Records from a data collection:
= = = = = = =
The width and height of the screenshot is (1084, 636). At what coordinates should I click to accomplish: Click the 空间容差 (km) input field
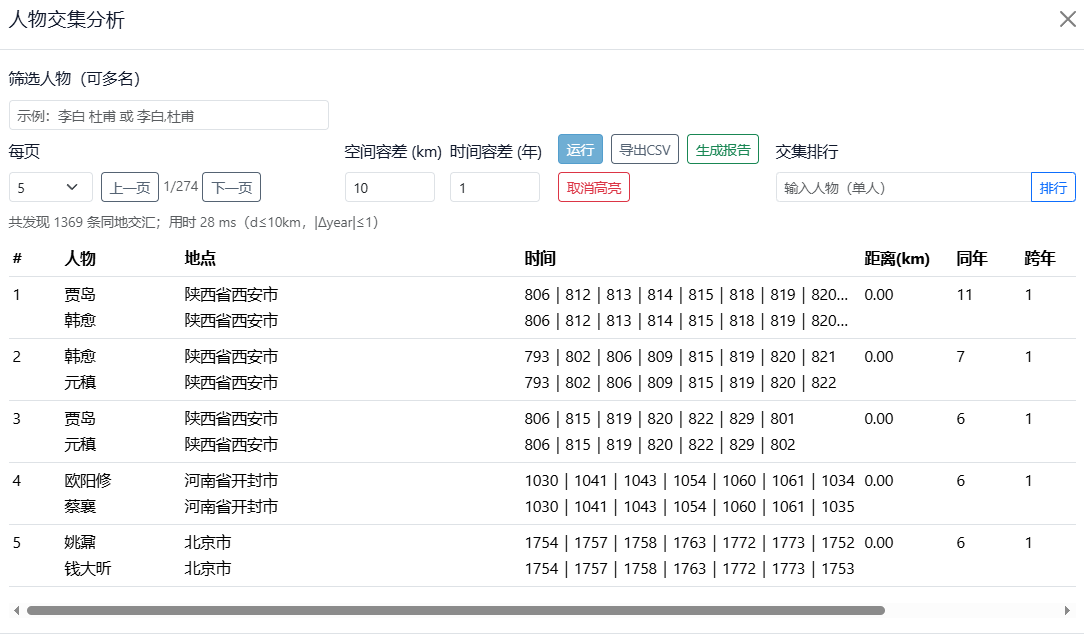[x=389, y=187]
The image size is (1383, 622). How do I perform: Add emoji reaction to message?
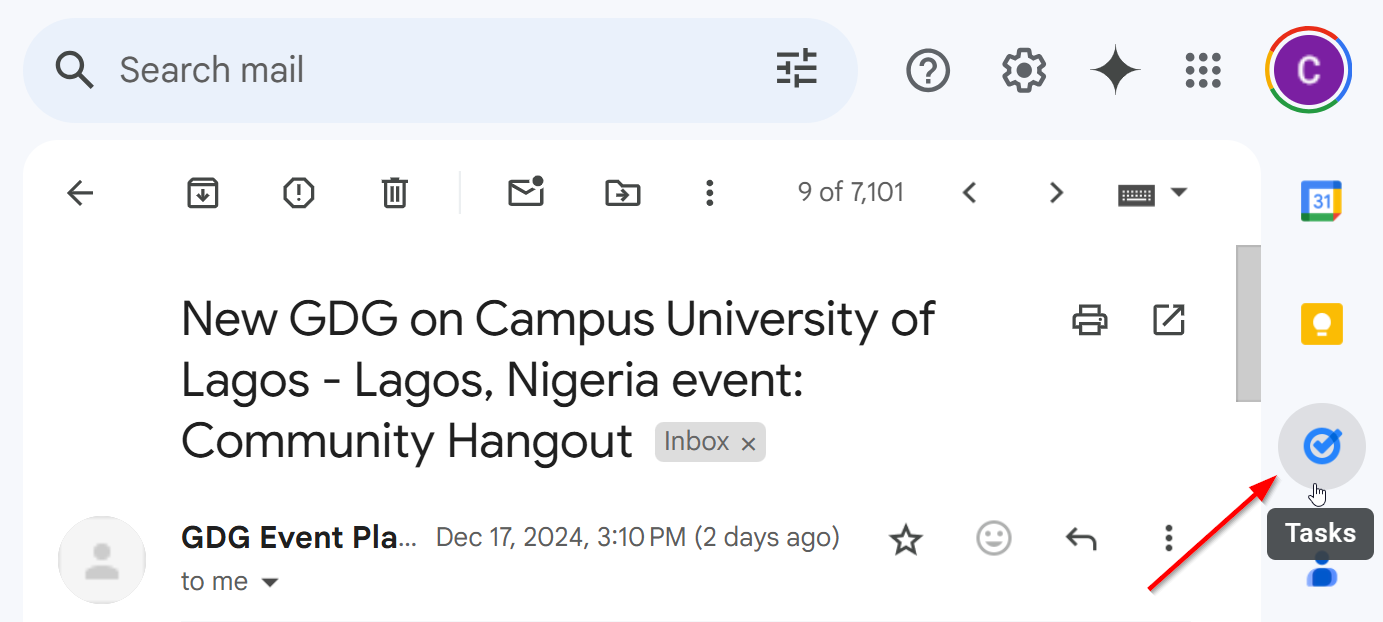993,539
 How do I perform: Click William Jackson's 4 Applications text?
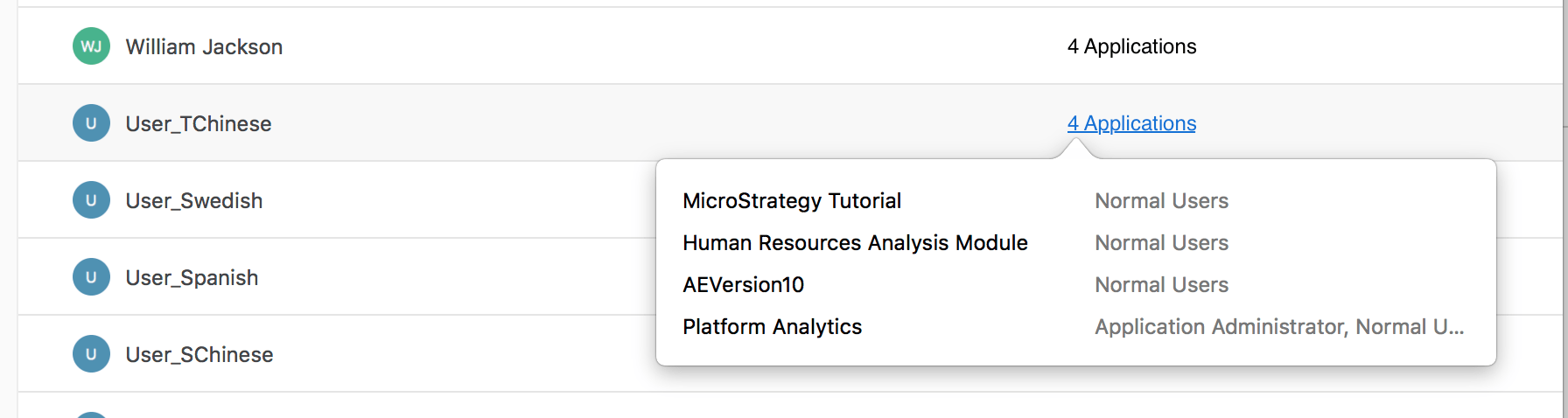(1131, 46)
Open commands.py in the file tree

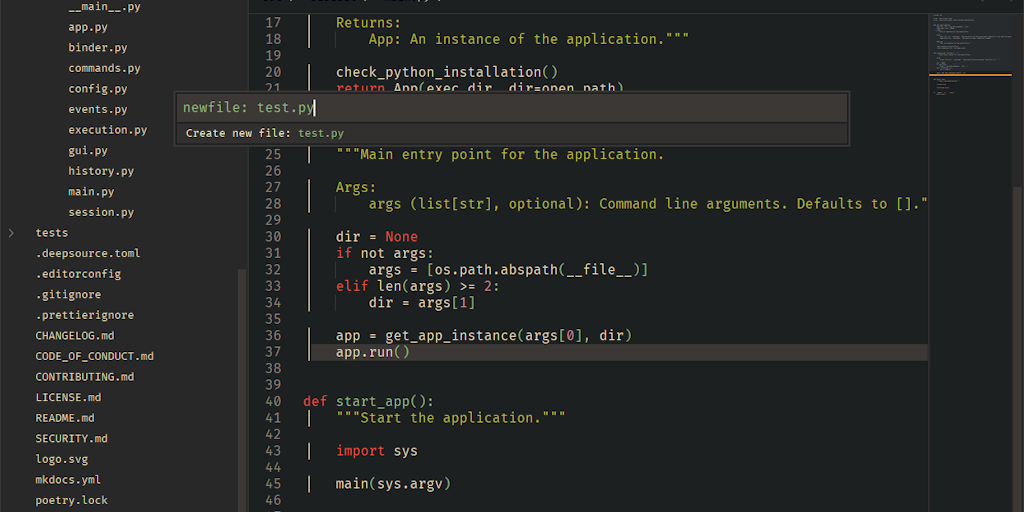click(x=104, y=69)
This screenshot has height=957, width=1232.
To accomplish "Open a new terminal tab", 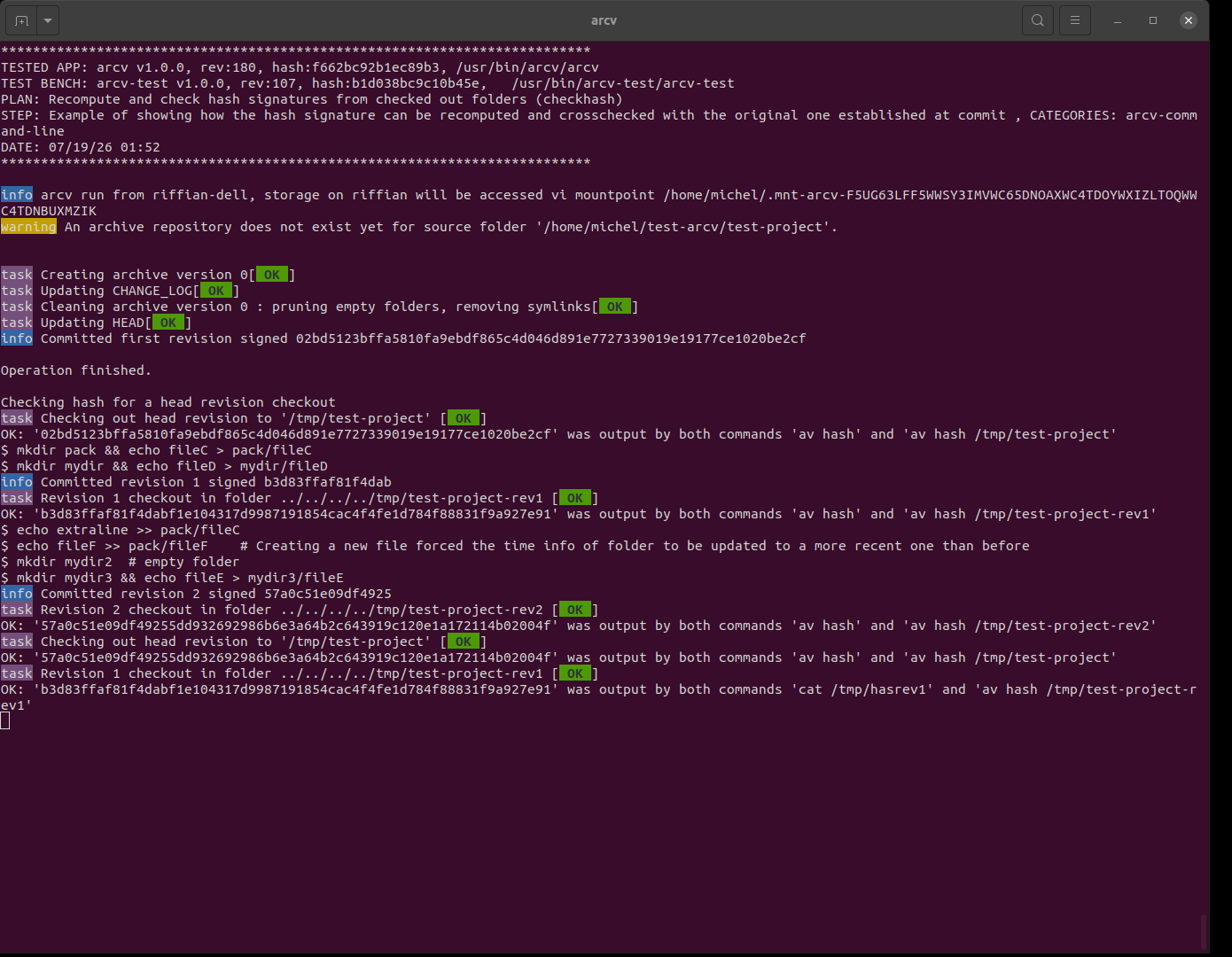I will (x=22, y=19).
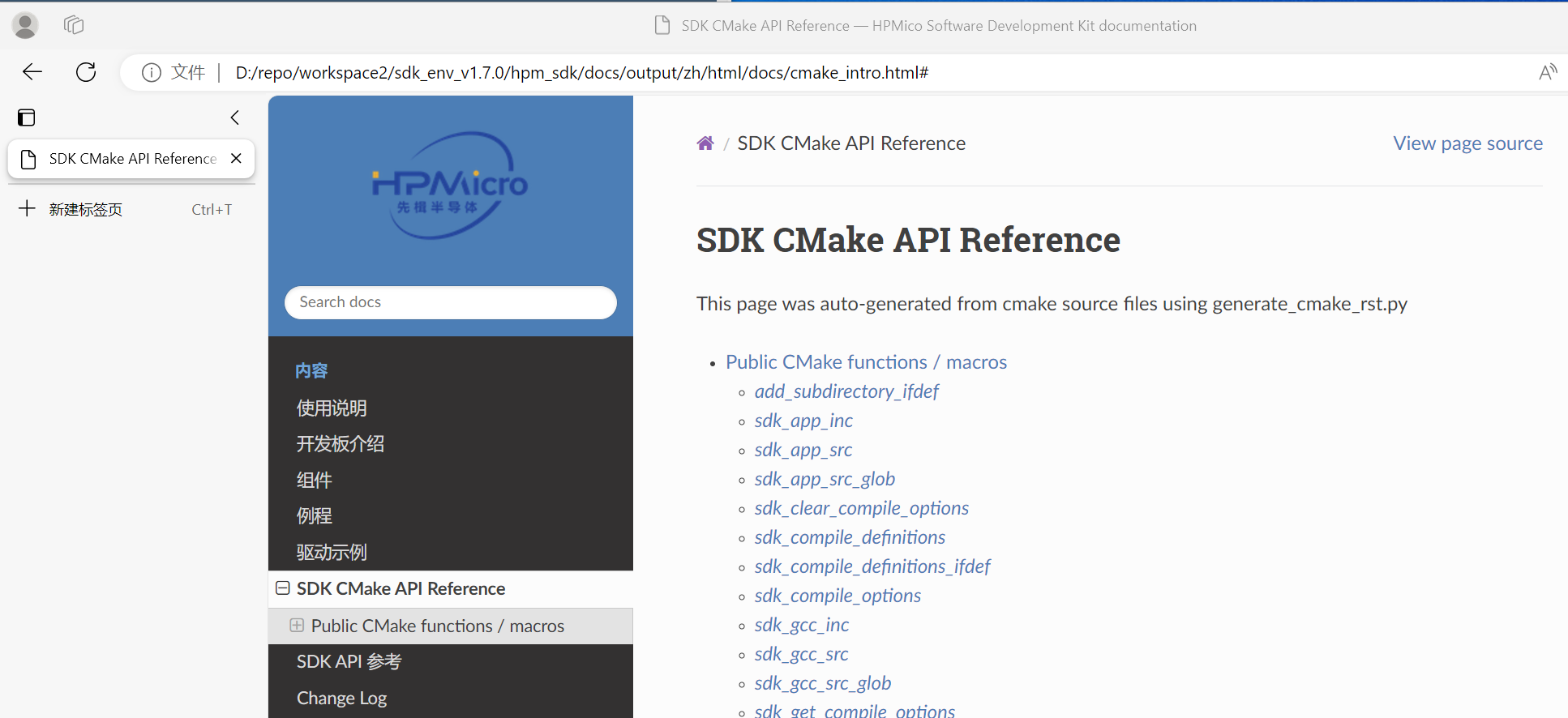The height and width of the screenshot is (718, 1568).
Task: Click the address bar URL
Action: tap(581, 73)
= = = = = = =
### TASK DIRECTIONS
The expected output is an exact copy of the lines from the top of the data above through the line containing "This screenshot has height=957, width=1232.", both included, with every picture omitted.

### YOUR RESPONSE
The width and height of the screenshot is (1084, 636). At what coordinates should I click to accomplish: Click the 空间容差 (km) input field
[x=389, y=187]
The image size is (1383, 622). How do I perform: Add emoji reaction to message?
993,539
 How do I perform: Click William Jackson's 4 Applications text?
(1131, 46)
Open commands.py in the file tree

click(x=104, y=69)
This screenshot has height=957, width=1232.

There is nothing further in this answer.